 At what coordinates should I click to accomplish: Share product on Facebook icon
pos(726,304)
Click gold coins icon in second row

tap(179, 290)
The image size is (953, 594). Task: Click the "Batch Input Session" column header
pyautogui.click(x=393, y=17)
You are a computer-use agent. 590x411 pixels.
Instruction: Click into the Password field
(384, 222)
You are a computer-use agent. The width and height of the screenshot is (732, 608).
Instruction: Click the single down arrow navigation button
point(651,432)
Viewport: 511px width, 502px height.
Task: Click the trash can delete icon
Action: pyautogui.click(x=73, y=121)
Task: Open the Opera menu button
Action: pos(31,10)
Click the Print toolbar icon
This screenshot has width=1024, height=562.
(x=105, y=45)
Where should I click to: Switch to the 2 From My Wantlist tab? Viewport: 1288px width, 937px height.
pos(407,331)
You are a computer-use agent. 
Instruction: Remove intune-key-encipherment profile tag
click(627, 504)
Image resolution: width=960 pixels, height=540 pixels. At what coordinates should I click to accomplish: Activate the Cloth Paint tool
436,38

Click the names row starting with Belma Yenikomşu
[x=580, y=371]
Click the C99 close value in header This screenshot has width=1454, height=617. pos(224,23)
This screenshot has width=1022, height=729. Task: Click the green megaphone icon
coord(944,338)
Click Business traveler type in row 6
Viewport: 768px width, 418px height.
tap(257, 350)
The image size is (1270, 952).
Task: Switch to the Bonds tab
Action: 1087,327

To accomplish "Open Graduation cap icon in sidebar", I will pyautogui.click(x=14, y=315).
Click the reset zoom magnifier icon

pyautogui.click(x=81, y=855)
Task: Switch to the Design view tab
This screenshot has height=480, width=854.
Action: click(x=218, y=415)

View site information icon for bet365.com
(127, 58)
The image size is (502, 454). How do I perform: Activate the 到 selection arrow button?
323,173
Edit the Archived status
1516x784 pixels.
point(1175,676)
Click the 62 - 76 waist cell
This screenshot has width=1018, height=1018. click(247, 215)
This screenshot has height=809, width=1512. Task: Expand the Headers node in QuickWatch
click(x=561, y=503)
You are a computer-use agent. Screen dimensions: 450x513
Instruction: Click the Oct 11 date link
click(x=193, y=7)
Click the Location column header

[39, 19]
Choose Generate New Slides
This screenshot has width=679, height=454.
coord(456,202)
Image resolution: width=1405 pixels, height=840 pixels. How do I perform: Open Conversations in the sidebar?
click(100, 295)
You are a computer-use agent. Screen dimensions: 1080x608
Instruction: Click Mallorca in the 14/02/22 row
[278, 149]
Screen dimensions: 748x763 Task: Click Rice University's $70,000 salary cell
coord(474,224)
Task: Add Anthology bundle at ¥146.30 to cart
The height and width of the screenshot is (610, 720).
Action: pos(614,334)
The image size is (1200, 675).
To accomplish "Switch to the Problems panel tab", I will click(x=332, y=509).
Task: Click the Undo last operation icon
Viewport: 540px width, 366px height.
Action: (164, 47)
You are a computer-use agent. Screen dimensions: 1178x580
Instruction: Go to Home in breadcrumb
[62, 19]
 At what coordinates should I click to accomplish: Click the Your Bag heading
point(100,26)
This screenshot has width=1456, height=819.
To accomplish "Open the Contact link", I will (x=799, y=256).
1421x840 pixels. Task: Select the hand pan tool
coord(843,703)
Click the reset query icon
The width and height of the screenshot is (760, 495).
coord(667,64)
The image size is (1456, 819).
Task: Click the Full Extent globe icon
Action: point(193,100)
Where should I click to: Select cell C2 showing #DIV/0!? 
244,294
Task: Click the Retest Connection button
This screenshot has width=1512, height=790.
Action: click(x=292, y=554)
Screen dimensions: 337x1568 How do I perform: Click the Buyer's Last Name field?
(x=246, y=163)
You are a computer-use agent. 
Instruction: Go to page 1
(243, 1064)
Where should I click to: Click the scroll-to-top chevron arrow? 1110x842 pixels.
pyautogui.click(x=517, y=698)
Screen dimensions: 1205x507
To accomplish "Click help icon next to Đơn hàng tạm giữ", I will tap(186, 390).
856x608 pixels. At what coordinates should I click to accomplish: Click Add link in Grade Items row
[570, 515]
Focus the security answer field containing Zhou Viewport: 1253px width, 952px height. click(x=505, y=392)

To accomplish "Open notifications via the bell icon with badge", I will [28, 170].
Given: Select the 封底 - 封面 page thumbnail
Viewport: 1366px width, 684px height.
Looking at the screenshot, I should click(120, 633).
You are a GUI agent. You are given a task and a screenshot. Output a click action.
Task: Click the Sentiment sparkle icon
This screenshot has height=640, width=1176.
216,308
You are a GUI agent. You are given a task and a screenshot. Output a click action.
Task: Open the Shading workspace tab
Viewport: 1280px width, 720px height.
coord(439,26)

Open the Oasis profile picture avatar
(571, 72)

◆ What needs to be done ◆
Recast every line of the entries above as a Markdown table with the columns Row and Text. Number the rows in order and omit blank lines.

◆ Completed task ◆
| Row | Text |
|---|---|
| 1 |  At what coordinates should I click to accomplish: Share product on Facebook icon |
| 2 | pos(726,304) |
| 3 | Click gold coins icon in second row |
| 4 | tap(179, 290) |
| 5 | The image size is (953, 594). Task: Click the "Batch Input Session" column header |
| 6 | pyautogui.click(x=393, y=17) |
| 7 | You are a computer-use agent. 590x411 pixels. |
| 8 | Instruction: Click into the Password field |
| 9 | (384, 222) |
| 10 | You are a computer-use agent. The width and height of the screenshot is (732, 608). |
| 11 | Instruction: Click the single down arrow navigation button |
| 12 | point(651,432) |
| 13 | Viewport: 511px width, 502px height. |
| 14 | Task: Click the trash can delete icon |
| 15 | Action: pyautogui.click(x=73, y=121) |
| 16 | Task: Open the Opera menu button |
| 17 | Action: pos(31,10) |
| 18 | Click the Print toolbar icon |
| 19 | This screenshot has width=1024, height=562. |
| 20 | (x=105, y=45) |
| 21 | Where should I click to: Switch to the 2 From My Wantlist tab? Viewport: 1288px width, 937px height. |
| 22 | pos(407,331) |
| 23 | You are a computer-use agent.  |
| 24 | Instruction: Remove intune-key-encipherment profile tag |
| 25 | click(627, 504) |
| 26 | Image resolution: width=960 pixels, height=540 pixels. At what coordinates should I click to accomplish: Activate the Cloth Paint tool |
| 27 | 436,38 |
| 28 | Click the names row starting with Belma Yenikomşu |
| 29 | [x=580, y=371] |
| 30 | Click the C99 close value in header This screenshot has width=1454, height=617. pos(224,23) |
| 31 | This screenshot has width=1022, height=729. Task: Click the green megaphone icon |
| 32 | coord(944,338) |
| 33 | Click Business traveler type in row 6 |
| 34 | Viewport: 768px width, 418px height. |
| 35 | tap(257, 350) |
| 36 | The image size is (1270, 952). |
| 37 | Task: Switch to the Bonds tab |
| 38 | Action: 1087,327 |
| 39 | To accomplish "Open Graduation cap icon in sidebar", I will pyautogui.click(x=14, y=315). |
| 40 | Click the reset zoom magnifier icon |
| 41 | pyautogui.click(x=81, y=855) |
| 42 | Task: Switch to the Design view tab |
| 43 | This screenshot has height=480, width=854. |
| 44 | Action: click(x=218, y=415) |
| 45 | View site information icon for bet365.com |
| 46 | (127, 58) |
| 47 | The image size is (502, 454). How do I perform: Activate the 到 selection arrow button? |
| 48 | 323,173 |
| 49 | Edit the Archived status |
| 50 | 1516x784 pixels. |
| 51 | point(1175,676) |
| 52 | Click the 62 - 76 waist cell |
| 53 | This screenshot has width=1018, height=1018. click(247, 215) |
| 54 | This screenshot has height=809, width=1512. Task: Expand the Headers node in QuickWatch |
| 55 | click(x=561, y=503) |
| 56 | You are a computer-use agent. Screen dimensions: 450x513 |
| 57 | Instruction: Click the Oct 11 date link |
| 58 | click(x=193, y=7) |
| 59 | Click the Location column header |
| 60 | [39, 19] |
| 61 | Choose Generate New Slides |
| 62 | This screenshot has width=679, height=454. |
| 63 | coord(456,202) |
| 64 | Image resolution: width=1405 pixels, height=840 pixels. How do I perform: Open Conversations in the sidebar? |
| 65 | click(100, 295) |
| 66 | You are a computer-use agent. Screen dimensions: 1080x608 |
| 67 | Instruction: Click Mallorca in the 14/02/22 row |
| 68 | [278, 149] |
| 69 | Screen dimensions: 748x763 Task: Click Rice University's $70,000 salary cell |
| 70 | coord(474,224) |
| 71 | Task: Add Anthology bundle at ¥146.30 to cart |
| 72 | The height and width of the screenshot is (610, 720). |
| 73 | Action: pos(614,334) |
| 74 | The image size is (1200, 675). |
| 75 | To accomplish "Switch to the Problems panel tab", I will click(x=332, y=509). |
| 76 | Task: Click the Undo last operation icon |
| 77 | Viewport: 540px width, 366px height. |
| 78 | Action: (164, 47) |
| 79 | You are a computer-use agent. Screen dimensions: 1178x580 |
| 80 | Instruction: Go to Home in breadcrumb |
| 81 | [62, 19] |
| 82 |  At what coordinates should I click to accomplish: Click the Your Bag heading |
| 83 | point(100,26) |
| 84 | This screenshot has width=1456, height=819. |
| 85 | To accomplish "Open the Contact link", I will (x=799, y=256). |
| 86 | 1421x840 pixels. Task: Select the hand pan tool |
| 87 | coord(843,703) |
| 88 | Click the reset query icon |
| 89 | The width and height of the screenshot is (760, 495). |
| 90 | coord(667,64) |
| 91 | The image size is (1456, 819). |
| 92 | Task: Click the Full Extent globe icon |
| 93 | Action: point(193,100) |
| 94 | Where should I click to: Select cell C2 showing #DIV/0!?  |
| 95 | 244,294 |
| 96 | Task: Click the Retest Connection button |
| 97 | This screenshot has width=1512, height=790. |
| 98 | Action: click(x=292, y=554) |
| 99 | Screen dimensions: 337x1568 How do I perform: Click the Buyer's Last Name field? |
| 100 | (x=246, y=163) |
| 101 | You are a computer-use agent.  |
| 102 | Instruction: Go to page 1 |
| 103 | (243, 1064) |
| 104 | Where should I click to: Click the scroll-to-top chevron arrow? 1110x842 pixels. |
| 105 | pyautogui.click(x=517, y=698) |
| 106 | Screen dimensions: 1205x507 |
| 107 | To accomplish "Click help icon next to Đơn hàng tạm giữ", I will tap(186, 390). |
| 108 | 856x608 pixels. At what coordinates should I click to accomplish: Click Add link in Grade Items row |
| 109 | [570, 515] |
| 110 | Focus the security answer field containing Zhou Viewport: 1253px width, 952px height. click(x=505, y=392) |
| 111 | To accomplish "Open notifications via the bell icon with badge", I will [28, 170]. |
| 112 | Given: Select the 封底 - 封面 page thumbnail |
| 113 | Viewport: 1366px width, 684px height. |
| 114 | Looking at the screenshot, I should click(120, 633). |
| 115 | You are a GUI agent. You are given a task and a screenshot. Output a click action. |
| 116 | Task: Click the Sentiment sparkle icon |
| 117 | This screenshot has height=640, width=1176. |
| 118 | 216,308 |
| 119 | You are a GUI agent. You are given a task and a screenshot. Output a click action. |
| 120 | Task: Open the Shading workspace tab |
| 121 | Viewport: 1280px width, 720px height. |
| 122 | coord(439,26) |
| 123 | Open the Oasis profile picture avatar |
| 124 | (571, 72) |